Written in 1641, the Apologia pro circulatione sanguinis, Ent's most significant work on anatomy, defends the theories of William Harvey’s book de Motu Cordis (On the Circulation of the Blood), directly responding to the criticism of Emilius Parisianus. This book is significant both on the merits of Ent's own anatomical theories and because it offered one of the first in-depth defenses of Harvey’s work.

In the Apologia, Ent elaborates on Harvey’s theories on circulation, suggesting that a “nutritive fluid” nourishes the body by passing through the nerves. Ent draws on John Mayow’s theories on innate heat and respiration in his discussion of the nervous system. In addition to Harvey's work, Ent references both ancient and contemporary sources, particularly mentioning writers discussing topics now considered occult, whom Harvey dismissed.

=== Sive animadversiones in Malachias Thrustoni ===
Translation: Or Observations against Malachi Thruston.

The Sive animadversiones in Malachias Thrustoni contains Ent's analysis of Malachi Thruston’s theories on respiration. While containing a reasonable critique, the original theories Ent puts forth in this work do not go beyond those expressed in his Apologia, making this work less significant than the Apologia as an original expression.

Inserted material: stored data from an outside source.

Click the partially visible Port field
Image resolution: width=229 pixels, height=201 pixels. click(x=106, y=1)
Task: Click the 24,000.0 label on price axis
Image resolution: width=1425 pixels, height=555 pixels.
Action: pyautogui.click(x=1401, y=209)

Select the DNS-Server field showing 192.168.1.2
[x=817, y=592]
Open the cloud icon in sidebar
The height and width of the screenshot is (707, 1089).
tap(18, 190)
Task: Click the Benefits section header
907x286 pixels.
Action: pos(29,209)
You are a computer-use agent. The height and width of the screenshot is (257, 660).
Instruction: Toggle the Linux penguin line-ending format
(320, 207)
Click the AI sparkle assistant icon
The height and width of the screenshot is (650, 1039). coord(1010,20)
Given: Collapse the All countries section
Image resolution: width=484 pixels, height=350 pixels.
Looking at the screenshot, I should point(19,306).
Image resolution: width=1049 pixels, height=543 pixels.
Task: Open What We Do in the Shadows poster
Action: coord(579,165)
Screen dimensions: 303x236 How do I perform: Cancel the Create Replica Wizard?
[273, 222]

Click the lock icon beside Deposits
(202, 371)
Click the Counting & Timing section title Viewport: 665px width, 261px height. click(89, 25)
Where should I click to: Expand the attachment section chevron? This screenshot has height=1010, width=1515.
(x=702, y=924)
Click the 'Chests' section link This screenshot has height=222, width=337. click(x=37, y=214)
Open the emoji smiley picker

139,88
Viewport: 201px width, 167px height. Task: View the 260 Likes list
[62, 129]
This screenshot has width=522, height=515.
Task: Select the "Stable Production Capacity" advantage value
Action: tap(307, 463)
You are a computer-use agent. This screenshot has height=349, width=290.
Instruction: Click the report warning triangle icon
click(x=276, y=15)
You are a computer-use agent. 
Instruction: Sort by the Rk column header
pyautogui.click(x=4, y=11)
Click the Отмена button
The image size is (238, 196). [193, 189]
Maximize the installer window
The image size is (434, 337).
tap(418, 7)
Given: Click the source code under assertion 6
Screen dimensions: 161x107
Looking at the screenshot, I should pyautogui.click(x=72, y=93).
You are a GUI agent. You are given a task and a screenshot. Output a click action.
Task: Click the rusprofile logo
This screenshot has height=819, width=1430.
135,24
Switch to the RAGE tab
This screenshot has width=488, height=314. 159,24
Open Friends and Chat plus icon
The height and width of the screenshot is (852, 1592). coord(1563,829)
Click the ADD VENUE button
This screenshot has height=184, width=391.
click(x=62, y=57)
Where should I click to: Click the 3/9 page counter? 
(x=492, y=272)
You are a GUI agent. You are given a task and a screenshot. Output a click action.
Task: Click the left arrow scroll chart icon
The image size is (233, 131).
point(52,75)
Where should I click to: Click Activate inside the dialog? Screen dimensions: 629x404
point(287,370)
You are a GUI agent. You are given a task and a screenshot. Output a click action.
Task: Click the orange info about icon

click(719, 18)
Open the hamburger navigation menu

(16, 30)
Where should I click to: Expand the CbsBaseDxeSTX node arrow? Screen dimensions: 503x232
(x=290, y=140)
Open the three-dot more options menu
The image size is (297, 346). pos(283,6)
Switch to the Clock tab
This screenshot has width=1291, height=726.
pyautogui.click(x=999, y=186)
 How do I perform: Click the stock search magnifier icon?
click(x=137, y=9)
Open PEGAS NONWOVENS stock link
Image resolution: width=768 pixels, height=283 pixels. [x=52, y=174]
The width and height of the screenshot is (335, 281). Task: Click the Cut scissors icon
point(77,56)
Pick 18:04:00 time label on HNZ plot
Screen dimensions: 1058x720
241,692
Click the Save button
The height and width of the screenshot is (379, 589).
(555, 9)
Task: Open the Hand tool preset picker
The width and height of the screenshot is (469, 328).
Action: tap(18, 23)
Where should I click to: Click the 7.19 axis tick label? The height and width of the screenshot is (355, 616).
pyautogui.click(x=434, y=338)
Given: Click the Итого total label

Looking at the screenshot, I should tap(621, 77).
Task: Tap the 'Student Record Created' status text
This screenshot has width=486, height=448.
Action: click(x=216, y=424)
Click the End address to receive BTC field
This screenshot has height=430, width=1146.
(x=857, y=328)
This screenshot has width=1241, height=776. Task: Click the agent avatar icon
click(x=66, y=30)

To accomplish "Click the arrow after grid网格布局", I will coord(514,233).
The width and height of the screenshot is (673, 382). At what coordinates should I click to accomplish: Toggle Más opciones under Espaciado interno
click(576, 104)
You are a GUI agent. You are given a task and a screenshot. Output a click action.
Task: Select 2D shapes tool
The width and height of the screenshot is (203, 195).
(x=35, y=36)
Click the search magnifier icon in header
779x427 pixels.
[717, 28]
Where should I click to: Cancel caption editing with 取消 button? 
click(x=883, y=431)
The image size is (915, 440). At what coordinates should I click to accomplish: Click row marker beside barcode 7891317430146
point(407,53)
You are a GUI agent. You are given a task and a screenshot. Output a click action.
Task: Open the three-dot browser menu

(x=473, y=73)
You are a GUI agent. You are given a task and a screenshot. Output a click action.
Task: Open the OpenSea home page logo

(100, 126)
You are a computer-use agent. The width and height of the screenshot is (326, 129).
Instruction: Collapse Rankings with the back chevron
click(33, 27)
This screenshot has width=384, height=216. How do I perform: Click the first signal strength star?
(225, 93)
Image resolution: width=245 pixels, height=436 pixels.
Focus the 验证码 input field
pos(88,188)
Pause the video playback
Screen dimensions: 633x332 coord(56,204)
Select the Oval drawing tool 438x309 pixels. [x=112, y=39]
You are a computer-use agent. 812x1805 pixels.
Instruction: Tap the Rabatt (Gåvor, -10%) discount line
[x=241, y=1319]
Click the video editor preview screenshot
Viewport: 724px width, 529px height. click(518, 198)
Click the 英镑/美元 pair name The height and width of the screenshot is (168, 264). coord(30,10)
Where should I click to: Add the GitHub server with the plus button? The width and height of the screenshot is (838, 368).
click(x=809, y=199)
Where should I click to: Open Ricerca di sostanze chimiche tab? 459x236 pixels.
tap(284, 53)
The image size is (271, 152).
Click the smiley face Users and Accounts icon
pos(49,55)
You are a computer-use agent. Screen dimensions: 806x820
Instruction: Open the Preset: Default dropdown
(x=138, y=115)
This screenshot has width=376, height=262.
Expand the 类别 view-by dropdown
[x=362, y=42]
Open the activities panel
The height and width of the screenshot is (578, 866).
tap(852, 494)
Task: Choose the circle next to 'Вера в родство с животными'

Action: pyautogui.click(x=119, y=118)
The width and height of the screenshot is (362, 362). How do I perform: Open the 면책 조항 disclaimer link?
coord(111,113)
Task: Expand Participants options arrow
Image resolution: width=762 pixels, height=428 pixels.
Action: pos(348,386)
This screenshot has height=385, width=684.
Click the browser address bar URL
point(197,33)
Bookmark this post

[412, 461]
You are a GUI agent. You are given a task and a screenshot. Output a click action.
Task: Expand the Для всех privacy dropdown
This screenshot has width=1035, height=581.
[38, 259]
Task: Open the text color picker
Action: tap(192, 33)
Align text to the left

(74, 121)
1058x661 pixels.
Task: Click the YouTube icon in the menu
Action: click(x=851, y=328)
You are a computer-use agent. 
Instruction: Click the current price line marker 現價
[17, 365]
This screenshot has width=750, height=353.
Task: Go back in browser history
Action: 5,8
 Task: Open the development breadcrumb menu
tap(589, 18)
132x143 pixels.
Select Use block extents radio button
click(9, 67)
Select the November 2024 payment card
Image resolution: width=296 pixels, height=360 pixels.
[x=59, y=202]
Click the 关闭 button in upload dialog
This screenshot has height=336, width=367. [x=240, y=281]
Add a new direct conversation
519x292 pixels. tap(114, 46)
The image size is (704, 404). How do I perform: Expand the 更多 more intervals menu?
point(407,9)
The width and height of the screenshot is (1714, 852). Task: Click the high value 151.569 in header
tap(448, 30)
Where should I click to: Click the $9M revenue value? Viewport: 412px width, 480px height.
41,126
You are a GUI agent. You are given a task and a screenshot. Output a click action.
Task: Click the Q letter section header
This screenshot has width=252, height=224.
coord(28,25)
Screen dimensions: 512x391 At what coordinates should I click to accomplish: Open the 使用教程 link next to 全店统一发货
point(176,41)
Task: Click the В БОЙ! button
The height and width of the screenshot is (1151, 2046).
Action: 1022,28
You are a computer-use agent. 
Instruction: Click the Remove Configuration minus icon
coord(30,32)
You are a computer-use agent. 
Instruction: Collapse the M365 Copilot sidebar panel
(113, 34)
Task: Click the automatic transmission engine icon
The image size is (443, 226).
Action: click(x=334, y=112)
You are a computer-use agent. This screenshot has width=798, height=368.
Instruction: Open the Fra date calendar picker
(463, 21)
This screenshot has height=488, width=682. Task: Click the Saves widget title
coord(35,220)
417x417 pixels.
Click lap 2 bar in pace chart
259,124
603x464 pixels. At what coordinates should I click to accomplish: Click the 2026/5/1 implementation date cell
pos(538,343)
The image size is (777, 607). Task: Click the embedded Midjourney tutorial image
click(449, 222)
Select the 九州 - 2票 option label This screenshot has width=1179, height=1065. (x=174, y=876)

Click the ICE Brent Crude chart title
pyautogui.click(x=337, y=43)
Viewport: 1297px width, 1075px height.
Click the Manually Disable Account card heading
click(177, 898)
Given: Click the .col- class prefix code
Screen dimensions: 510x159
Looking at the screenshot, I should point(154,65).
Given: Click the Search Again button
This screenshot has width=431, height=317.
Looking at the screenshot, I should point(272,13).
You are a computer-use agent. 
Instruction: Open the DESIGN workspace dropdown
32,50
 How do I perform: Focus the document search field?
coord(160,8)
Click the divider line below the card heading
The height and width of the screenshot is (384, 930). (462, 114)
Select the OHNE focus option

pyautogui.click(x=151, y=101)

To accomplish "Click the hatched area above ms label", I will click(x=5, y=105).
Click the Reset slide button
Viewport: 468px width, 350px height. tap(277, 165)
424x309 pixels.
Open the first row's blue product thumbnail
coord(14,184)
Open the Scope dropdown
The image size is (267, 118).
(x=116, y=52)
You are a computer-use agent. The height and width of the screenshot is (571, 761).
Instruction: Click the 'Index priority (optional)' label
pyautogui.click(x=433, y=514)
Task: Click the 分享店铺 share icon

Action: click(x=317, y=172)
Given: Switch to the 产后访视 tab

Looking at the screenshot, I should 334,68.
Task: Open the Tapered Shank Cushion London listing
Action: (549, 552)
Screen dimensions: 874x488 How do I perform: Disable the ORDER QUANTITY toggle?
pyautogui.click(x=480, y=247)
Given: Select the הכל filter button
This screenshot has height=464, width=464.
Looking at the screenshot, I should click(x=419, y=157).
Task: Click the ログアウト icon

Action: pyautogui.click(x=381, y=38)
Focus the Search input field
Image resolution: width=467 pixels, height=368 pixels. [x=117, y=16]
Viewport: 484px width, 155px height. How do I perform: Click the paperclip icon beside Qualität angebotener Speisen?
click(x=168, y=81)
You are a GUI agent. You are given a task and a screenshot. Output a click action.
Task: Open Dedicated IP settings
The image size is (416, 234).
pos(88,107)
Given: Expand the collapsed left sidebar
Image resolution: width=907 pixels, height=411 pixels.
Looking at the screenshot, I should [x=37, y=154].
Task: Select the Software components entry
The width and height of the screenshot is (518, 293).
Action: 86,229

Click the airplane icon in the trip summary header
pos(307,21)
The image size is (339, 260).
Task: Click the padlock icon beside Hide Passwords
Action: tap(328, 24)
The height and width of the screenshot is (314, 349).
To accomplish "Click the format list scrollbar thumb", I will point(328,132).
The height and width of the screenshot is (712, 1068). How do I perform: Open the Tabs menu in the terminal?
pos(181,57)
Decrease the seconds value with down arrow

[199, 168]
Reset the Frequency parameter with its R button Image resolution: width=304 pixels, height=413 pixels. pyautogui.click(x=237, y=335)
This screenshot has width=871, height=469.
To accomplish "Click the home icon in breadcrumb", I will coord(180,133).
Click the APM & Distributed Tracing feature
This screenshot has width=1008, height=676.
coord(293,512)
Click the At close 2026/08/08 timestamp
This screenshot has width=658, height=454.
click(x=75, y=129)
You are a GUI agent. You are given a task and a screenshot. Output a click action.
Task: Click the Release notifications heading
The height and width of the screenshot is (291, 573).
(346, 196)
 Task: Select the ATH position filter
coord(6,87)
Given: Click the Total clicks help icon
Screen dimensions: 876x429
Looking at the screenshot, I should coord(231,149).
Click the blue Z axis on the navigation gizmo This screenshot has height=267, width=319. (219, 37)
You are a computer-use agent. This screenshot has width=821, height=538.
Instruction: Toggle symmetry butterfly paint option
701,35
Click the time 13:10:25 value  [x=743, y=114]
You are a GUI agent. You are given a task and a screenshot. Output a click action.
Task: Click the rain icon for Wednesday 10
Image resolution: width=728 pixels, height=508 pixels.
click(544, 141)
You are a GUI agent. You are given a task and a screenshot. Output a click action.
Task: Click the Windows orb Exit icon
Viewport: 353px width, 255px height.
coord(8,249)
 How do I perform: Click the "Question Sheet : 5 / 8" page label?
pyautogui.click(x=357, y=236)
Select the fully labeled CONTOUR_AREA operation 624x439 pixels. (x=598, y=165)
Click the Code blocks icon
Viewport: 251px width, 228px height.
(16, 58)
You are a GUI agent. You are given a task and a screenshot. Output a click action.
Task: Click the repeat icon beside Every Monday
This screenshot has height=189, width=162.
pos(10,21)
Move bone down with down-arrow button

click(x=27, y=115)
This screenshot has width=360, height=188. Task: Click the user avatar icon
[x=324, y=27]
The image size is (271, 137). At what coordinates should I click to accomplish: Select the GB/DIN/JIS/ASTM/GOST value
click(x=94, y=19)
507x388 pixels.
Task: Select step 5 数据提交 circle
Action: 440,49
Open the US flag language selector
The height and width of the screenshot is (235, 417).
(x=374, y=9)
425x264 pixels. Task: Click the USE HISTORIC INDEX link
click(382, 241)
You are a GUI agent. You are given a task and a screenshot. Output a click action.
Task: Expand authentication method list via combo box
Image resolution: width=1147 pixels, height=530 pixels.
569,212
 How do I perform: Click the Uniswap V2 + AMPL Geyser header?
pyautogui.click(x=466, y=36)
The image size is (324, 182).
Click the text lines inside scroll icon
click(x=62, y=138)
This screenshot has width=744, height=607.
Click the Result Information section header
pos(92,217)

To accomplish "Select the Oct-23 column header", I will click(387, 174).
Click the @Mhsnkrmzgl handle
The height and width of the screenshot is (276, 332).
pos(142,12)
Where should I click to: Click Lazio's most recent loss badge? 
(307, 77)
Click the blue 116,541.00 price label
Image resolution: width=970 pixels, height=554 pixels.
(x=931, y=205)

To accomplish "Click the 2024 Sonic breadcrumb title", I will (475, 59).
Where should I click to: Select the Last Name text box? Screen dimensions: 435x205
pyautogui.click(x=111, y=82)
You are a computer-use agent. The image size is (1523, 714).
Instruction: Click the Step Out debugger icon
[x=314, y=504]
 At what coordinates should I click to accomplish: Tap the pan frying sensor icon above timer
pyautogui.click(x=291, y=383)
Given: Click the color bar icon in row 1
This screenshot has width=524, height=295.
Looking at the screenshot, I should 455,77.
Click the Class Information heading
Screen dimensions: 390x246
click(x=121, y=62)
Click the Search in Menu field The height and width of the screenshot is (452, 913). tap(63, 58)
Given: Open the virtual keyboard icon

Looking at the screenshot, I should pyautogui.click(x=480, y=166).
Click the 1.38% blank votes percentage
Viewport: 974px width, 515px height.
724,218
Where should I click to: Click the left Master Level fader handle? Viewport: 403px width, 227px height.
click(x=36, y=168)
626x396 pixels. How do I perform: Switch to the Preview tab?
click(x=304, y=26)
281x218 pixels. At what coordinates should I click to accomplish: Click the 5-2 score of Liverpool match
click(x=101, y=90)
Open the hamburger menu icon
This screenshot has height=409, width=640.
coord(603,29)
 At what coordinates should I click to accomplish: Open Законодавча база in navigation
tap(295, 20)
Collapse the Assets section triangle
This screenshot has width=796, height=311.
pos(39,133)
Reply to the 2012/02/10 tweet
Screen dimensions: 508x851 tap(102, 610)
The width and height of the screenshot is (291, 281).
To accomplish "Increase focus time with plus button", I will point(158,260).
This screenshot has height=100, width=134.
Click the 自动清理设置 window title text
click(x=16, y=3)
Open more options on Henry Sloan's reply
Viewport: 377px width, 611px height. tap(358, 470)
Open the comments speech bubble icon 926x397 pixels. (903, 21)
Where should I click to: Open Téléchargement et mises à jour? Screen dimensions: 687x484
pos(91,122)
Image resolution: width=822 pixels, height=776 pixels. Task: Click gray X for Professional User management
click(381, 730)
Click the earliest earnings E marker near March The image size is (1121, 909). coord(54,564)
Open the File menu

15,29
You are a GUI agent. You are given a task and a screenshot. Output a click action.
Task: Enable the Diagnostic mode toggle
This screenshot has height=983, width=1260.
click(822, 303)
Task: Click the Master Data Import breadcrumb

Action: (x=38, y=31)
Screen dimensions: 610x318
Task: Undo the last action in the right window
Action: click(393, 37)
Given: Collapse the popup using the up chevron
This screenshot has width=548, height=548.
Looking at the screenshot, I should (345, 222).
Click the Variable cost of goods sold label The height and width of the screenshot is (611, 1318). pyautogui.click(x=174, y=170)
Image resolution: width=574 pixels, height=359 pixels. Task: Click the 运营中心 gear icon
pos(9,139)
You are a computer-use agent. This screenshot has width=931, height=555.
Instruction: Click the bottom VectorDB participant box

=== Lectures on Anatomy ===
Ent gave several lectures on anatomy at the Royal College of Physicians in 1665. He is known for being one of only two lecturers to have left his lecture notes in English. After a lecture in April, which the King attended, Ent received a knighthood.

=== Other works ===
Mantissa anatomica combines of three of Ent's studies on anatomy – Lophius, Galeus, and Rana. He assembled these as part of an intended broad study of anatomy in the 1650s that never further materialized.

From 1637–1655, Ent corresponded with Cassiano dal Pozzo concerning fossil wood.

Published in 1687, near the end of Ent’s lifetime, the Opera Omnia Medico-Physica (All Medical-Physical Works) contains a collection of Ent’s works.

Ent’s nonscientific works include a range of topics. The Grounds of Unity in Religion comments on the relationship of the English government and the Church of England, discussing the position of people of different faiths with the political and religious framework. The Manner of Hatching Chicken at Cairo, on which he collaborated with John Graves, describes a method of using heat from ovens to force eggs to hatch.